Credit: Omelchenko
Standardization of basic underlying protocols such as the Internet Protocol (IP) has enabled rapid growth and widespread adoption of the global Internet. However, standardization carries the attendant risks of reducing variability and slowing the pace of progress. Validation and deployment of potential innovations by researchers in networking, distributed computing, and cloud computing are often hampered by Internet ossification, the inertia associated with the accumulated mass of hardware, software, and protocols that constitute the global, public Internet.24 Researchers simply cannot develop, test, and deploy certain classes of important innovations into the Internet. In the best case, the experimental components and traffic would be ignored; in the worst case, they could disrupt the correct behavior of the Internet. Cloud computing researchers confront a similar dilemma.

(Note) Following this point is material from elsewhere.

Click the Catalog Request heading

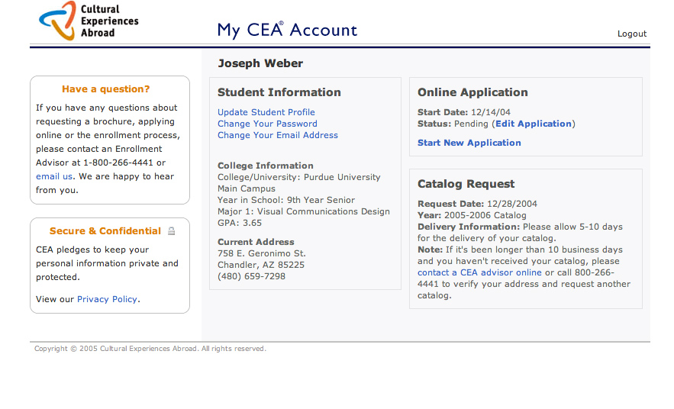click(x=466, y=184)
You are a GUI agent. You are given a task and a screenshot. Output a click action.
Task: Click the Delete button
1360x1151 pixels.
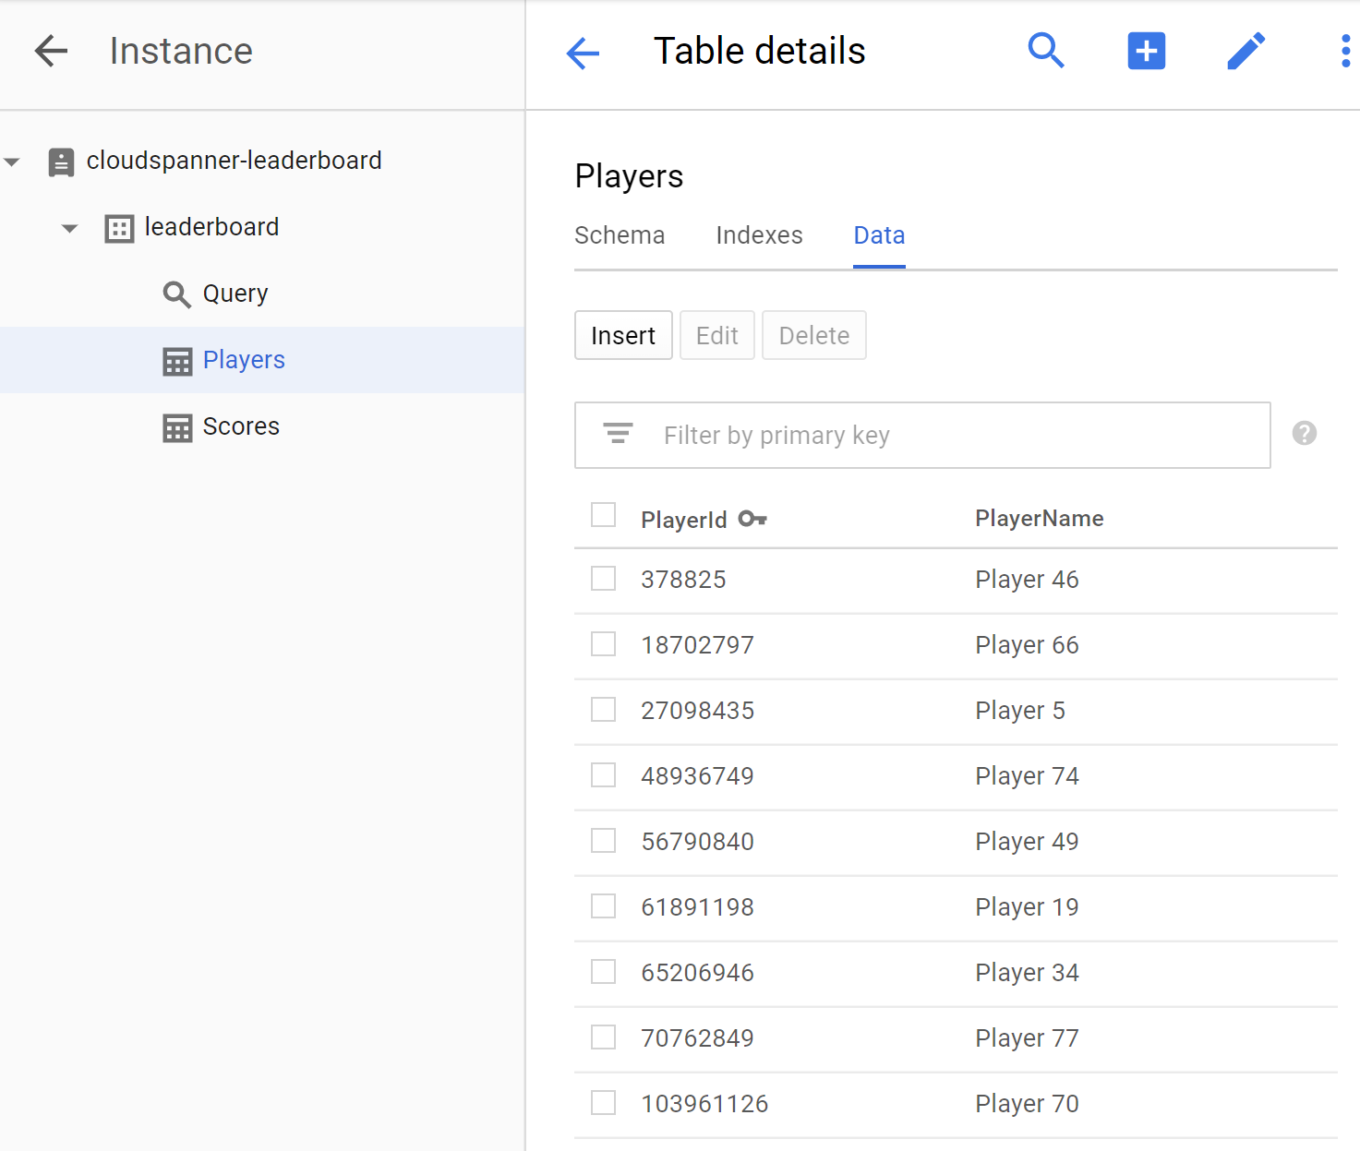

In order to maintain uniformity and efficiency in their data centers, commercial cloud providers generally do not provide "under the hood" controls that permit modification to the underlying network topology or protocols that comprise the cloud environment.
A clear example of the challenge is apparent to anyone tracking the pace of adoption of IPv6, a relatively modest revamping of IP. Because IPv6 deployment affects components throughout the Internet, years of extensive review, planning, and coordination have been required to ensure a smooth, if slow, transition. For researchers contemplating more fundamental innovations, such as non-IP protocols or new routing approaches, the barriers are correspondingly higher. Accordingly, researchers have been forced to employ compromise measures, such as validating their novel concepts only in simulation, or in modest, isolated laboratory configurations. These environments permit a wide range of experiments, but at the expense of the realism that comes with a large-scale physical deployment.